God, did I hate that.

H-A-T-E-D it.

Why? Because sportsmanship matters. It matters more than winning. More than losing. It matters because kids are watching and learning, and taking cues from the professionals. It matters because, right now, Crabtree feels like shit, without being told that he is, well, shit. It was lowly and unnecessary and oozed classlessness.
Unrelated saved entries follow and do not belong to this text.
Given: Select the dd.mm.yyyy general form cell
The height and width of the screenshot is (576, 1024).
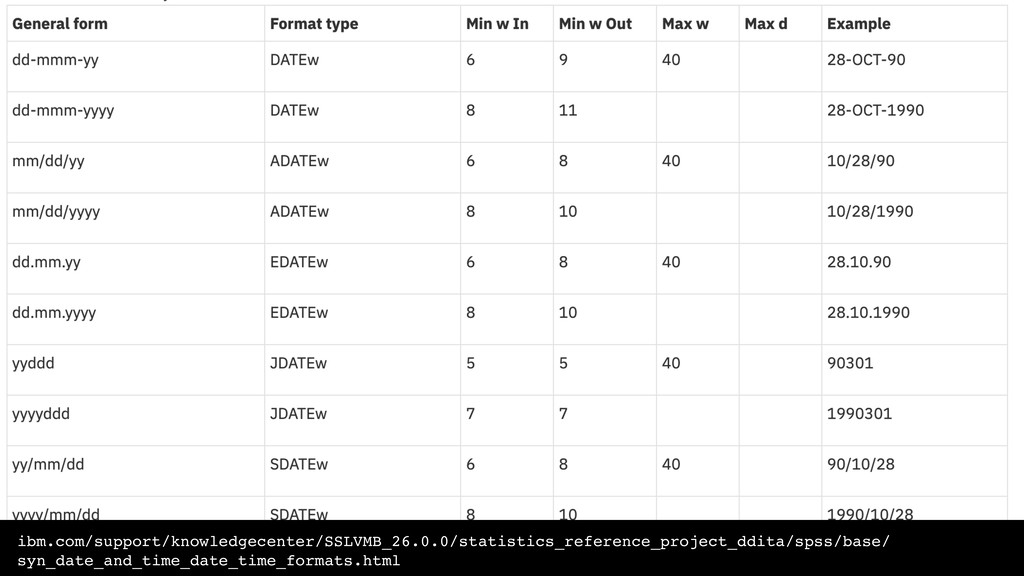Looking at the screenshot, I should click(x=54, y=313).
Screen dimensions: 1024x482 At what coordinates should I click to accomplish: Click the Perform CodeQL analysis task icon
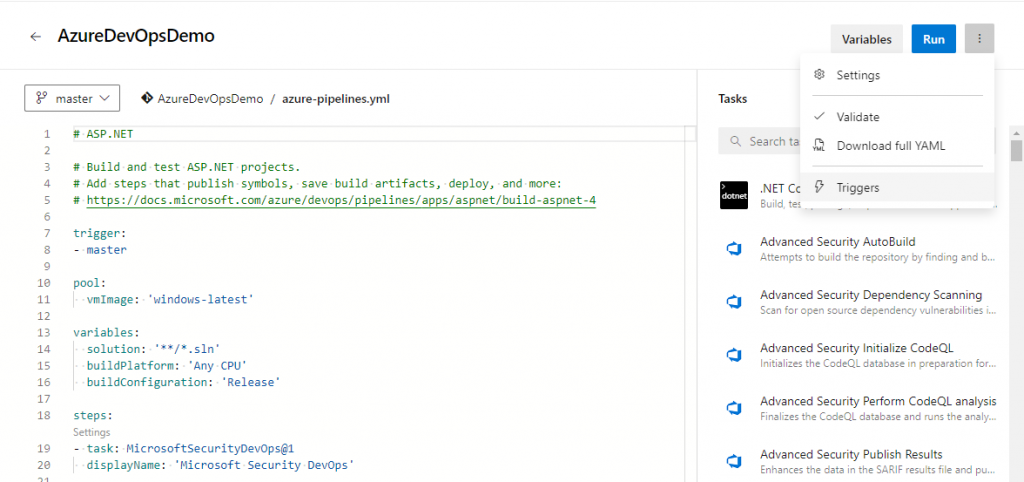(734, 408)
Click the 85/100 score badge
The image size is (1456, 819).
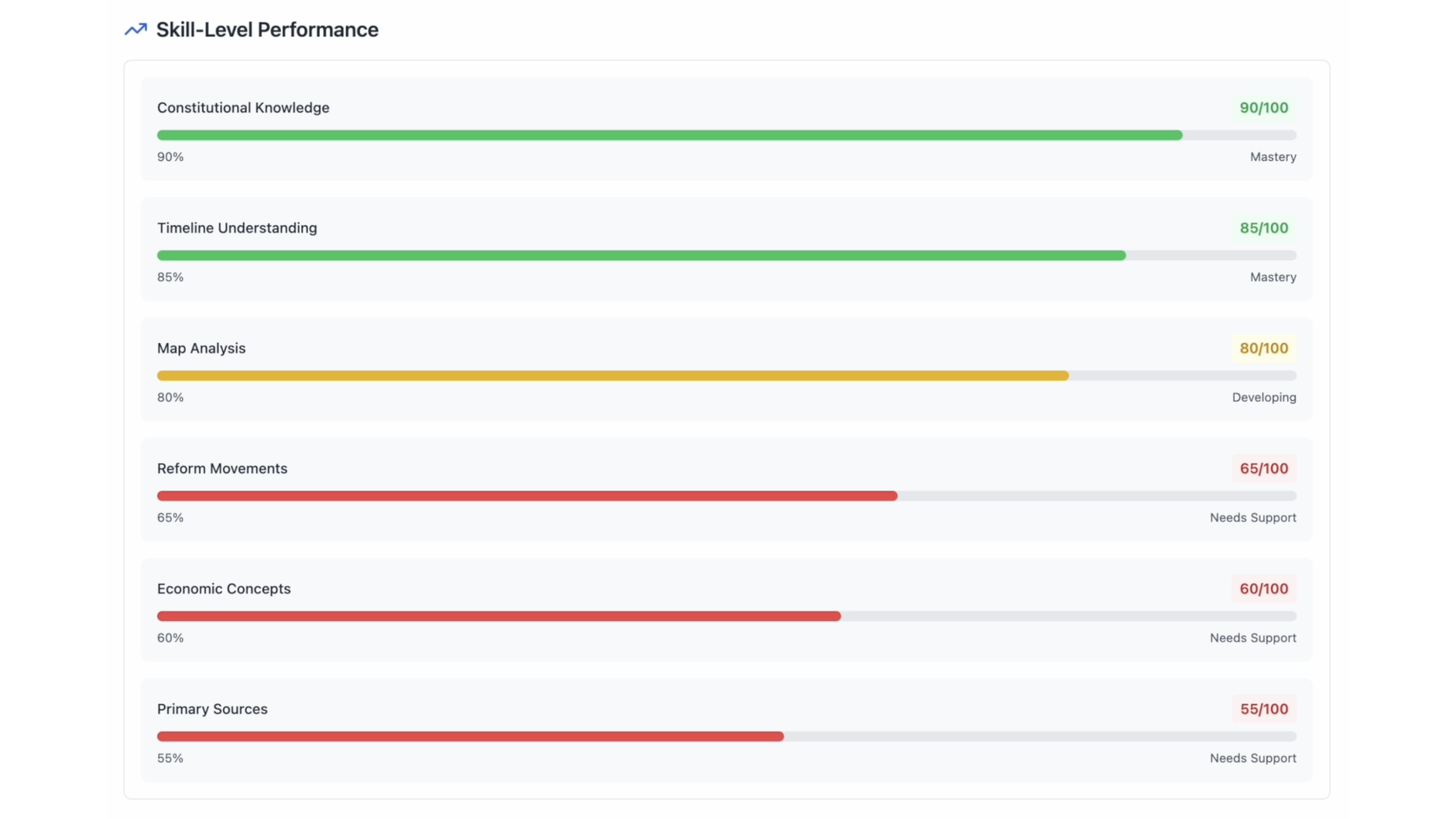click(x=1264, y=228)
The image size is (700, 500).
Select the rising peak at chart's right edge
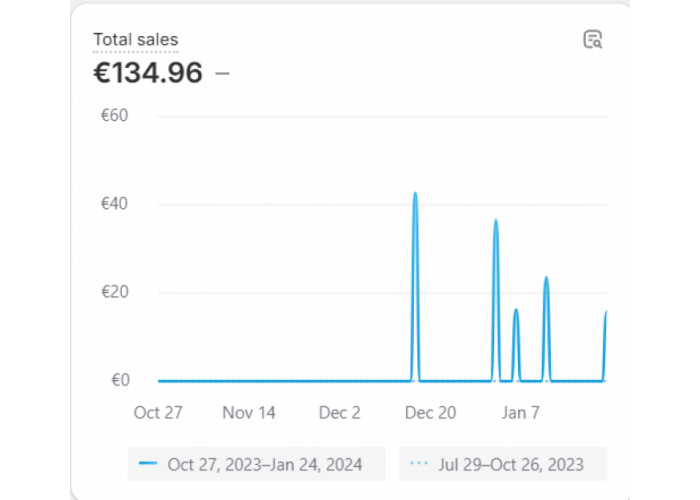click(605, 312)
Also, it’s painfully shortsighted. Athletic ability—like all abilities—does not last. It’s terribly fleeting, and in a blink of an eye Richard Sherman will find himself, oh, 31-years old, minus a step or two, the young hotshot receiver eating him for lunch. He’ll realize, at some point, that the shit he spewed as a youngster no longer applied.

It’s inevitable.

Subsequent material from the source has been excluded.